Anaphylaxis During Scuba Diving...
This Article originally appeared in The ALERT Newsletter, Winter 2004, Vol.,10 No. 4
The American College of Allergy, Asthma & Immunology held its annual meeting in Boston, MA, November 12-17, 2004. The following abstracts were presented.
Anaphylaxis During Scuba Diving: A Hidden Source of Latex Hypersensitivity
Nsouli, et al.
Scuba diving is a commonly practiced activity which normally carries only minimal risks. Any severe allergic reaction such as anaphylaxis, however, occurring during this activity could be a particularly dangerous not only because the swimmer is submerged but also because of the lack of proximity to medical care.
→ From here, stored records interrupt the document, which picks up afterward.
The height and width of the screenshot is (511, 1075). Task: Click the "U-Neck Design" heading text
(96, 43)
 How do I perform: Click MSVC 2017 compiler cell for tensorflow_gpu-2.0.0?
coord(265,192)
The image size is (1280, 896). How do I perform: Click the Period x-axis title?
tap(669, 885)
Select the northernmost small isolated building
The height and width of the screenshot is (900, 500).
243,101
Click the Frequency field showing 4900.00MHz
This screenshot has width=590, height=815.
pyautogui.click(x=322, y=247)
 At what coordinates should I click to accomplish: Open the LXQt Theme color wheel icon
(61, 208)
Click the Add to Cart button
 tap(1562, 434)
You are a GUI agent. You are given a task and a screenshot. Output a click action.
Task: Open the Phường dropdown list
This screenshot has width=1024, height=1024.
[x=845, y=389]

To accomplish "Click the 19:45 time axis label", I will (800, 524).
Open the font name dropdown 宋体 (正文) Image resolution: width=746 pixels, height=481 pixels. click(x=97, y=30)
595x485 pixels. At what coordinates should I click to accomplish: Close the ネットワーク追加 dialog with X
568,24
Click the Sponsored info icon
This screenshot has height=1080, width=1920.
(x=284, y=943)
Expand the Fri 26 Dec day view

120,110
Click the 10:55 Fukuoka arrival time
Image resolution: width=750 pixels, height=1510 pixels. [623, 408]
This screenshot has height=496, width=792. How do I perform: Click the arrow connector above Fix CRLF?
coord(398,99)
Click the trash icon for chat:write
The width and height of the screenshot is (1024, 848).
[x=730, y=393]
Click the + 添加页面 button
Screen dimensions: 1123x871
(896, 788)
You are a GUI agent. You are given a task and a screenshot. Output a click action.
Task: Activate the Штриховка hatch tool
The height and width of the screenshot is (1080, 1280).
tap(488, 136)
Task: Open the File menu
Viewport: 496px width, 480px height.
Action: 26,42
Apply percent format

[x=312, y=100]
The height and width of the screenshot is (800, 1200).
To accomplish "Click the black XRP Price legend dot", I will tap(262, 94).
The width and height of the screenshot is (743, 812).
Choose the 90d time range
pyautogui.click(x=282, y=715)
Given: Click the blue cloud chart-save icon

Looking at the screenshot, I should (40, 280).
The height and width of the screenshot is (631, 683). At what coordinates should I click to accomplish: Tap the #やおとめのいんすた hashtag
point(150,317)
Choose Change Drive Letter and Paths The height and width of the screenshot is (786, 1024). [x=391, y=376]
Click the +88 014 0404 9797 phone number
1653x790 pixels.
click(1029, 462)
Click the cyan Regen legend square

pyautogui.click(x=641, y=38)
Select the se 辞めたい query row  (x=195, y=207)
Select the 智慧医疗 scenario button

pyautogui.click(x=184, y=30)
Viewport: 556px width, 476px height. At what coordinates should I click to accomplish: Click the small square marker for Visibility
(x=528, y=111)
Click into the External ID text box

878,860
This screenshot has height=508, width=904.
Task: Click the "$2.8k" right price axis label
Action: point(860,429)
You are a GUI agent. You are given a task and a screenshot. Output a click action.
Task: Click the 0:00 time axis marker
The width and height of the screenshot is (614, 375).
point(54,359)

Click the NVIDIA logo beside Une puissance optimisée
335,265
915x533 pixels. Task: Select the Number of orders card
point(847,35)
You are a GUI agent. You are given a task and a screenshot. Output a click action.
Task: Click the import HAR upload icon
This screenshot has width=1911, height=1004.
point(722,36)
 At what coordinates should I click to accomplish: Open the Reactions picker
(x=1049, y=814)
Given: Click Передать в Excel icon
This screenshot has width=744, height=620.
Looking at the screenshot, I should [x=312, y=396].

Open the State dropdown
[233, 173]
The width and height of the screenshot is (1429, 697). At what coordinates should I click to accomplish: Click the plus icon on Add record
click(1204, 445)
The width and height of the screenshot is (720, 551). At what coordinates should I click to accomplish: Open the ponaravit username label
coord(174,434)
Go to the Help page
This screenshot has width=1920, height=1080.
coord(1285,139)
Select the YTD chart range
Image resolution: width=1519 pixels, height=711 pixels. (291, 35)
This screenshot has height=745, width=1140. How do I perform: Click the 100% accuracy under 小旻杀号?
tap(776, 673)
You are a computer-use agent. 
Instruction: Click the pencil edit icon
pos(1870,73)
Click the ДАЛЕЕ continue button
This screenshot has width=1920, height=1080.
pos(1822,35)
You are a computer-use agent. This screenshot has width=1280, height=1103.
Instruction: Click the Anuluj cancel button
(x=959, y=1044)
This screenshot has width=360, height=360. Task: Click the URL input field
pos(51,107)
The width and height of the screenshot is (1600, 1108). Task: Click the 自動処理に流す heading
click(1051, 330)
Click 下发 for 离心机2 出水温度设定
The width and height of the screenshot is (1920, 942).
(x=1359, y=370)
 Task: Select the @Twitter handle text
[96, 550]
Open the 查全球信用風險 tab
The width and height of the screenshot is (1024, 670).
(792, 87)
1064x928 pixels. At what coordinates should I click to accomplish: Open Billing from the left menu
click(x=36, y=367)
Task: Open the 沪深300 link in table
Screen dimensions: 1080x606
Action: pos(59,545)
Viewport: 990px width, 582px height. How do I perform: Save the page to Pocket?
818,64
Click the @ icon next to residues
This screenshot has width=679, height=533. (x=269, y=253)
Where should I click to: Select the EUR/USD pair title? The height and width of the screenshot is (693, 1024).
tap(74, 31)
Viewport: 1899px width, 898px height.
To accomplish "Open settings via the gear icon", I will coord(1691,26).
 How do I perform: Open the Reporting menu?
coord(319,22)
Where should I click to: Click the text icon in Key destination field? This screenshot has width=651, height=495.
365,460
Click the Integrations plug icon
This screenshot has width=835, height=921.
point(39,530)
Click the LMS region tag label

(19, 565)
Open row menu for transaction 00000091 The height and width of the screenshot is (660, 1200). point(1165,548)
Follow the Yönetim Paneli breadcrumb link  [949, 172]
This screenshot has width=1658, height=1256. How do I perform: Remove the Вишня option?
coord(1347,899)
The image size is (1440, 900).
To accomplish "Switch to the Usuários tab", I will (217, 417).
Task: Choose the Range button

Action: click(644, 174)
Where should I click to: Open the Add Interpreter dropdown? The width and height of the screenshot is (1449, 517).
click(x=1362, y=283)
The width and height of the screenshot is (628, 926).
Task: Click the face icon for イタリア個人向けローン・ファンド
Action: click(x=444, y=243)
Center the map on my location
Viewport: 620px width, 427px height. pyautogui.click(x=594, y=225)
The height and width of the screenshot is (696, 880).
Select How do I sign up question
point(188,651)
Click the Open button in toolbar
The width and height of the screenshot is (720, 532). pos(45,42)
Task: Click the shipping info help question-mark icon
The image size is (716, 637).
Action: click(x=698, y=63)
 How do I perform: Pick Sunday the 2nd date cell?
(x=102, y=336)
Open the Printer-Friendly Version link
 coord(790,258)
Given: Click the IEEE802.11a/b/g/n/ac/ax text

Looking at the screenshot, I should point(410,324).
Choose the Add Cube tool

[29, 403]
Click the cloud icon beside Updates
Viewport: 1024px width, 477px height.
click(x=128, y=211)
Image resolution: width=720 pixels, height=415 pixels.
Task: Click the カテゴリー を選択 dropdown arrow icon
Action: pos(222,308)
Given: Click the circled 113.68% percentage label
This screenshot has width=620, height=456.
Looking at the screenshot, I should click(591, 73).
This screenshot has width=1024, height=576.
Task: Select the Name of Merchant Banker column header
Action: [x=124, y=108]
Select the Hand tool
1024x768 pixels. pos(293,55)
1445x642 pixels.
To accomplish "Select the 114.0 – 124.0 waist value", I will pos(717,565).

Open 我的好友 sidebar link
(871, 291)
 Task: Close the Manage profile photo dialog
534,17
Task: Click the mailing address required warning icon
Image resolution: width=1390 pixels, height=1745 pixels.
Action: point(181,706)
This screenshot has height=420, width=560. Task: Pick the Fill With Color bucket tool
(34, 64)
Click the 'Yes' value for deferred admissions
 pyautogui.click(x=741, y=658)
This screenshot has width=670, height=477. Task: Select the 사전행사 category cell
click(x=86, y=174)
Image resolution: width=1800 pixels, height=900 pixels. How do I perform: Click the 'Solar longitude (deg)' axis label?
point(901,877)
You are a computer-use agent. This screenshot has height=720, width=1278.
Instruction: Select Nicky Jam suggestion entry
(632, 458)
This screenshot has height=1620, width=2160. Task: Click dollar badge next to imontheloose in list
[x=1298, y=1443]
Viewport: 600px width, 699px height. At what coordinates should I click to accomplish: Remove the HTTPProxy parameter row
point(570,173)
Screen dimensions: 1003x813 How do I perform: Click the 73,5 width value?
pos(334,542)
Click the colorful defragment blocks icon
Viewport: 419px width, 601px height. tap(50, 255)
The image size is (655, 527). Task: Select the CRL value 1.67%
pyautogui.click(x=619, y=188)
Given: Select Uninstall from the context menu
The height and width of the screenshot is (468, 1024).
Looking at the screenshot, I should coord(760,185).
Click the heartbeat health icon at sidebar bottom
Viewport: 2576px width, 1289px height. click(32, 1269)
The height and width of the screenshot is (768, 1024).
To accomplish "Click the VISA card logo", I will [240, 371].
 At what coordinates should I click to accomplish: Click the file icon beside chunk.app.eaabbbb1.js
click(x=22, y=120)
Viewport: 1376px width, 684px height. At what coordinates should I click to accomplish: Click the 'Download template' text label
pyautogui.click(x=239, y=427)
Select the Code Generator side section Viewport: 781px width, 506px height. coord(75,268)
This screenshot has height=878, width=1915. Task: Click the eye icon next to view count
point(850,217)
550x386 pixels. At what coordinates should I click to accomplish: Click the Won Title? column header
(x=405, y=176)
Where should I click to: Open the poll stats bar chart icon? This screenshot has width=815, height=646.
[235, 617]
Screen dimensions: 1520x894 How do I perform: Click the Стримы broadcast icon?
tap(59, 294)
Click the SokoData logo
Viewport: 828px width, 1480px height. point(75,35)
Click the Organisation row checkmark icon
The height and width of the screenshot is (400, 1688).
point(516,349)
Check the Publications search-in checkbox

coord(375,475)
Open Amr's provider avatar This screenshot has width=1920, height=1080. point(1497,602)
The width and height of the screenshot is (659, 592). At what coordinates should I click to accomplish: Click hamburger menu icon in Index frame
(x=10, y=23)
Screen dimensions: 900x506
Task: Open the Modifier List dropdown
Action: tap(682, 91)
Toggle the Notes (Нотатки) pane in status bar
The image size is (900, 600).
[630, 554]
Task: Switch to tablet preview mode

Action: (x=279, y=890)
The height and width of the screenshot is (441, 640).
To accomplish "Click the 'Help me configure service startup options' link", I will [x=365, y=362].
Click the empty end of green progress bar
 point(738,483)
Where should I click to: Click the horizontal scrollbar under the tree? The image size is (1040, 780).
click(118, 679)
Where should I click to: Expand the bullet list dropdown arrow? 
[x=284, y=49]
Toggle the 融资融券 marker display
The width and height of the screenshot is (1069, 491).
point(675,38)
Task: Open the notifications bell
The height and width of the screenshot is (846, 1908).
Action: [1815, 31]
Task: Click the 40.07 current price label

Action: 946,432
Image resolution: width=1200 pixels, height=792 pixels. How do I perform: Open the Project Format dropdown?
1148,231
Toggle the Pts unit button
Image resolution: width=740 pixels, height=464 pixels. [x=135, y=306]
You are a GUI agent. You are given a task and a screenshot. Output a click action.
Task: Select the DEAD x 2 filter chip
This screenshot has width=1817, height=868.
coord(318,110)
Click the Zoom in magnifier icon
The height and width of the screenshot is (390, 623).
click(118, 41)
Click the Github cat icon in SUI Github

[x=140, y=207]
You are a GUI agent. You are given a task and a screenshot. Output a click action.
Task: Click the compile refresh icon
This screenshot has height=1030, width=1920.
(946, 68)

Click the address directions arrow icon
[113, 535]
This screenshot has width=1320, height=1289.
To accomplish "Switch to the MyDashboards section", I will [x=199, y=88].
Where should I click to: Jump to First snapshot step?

We report a case of anaphylaxis occurring during scuba diving resulting from an unsuspected hypersensitivity to a latex component of the scuba diving suit. A 21-yr-old white male developed a severe generalized urticarial rash with angioedema of his lips and eyelids, and difficulty breathing within 5 minutes of his applying the suit and entering the water. After being rescued, he was transported to a nearby emergency department where he received epinephrine, antihistamines, corticosteroids and IV fluids with gradual improvement over a 4-hour period. The patient denied being stung by a marine aquatic organism and there was no prior history of allergy or medications usage prior to his reaction. Since subsequent investigation revealed that the scuba diving suit contained latex (Brazilian rubber), a specific IgE RAST was found to be strongly positive (Class V) to latex. Therefore, the patient was advised to use a suit made of Neoprene synthetic rubber (polychloroprene) which is a non-latex containing product. This case report illustrates the importance of a diligent search for hidden sources of latex products which can produce life-threatening allergic reactions in sensitized patients.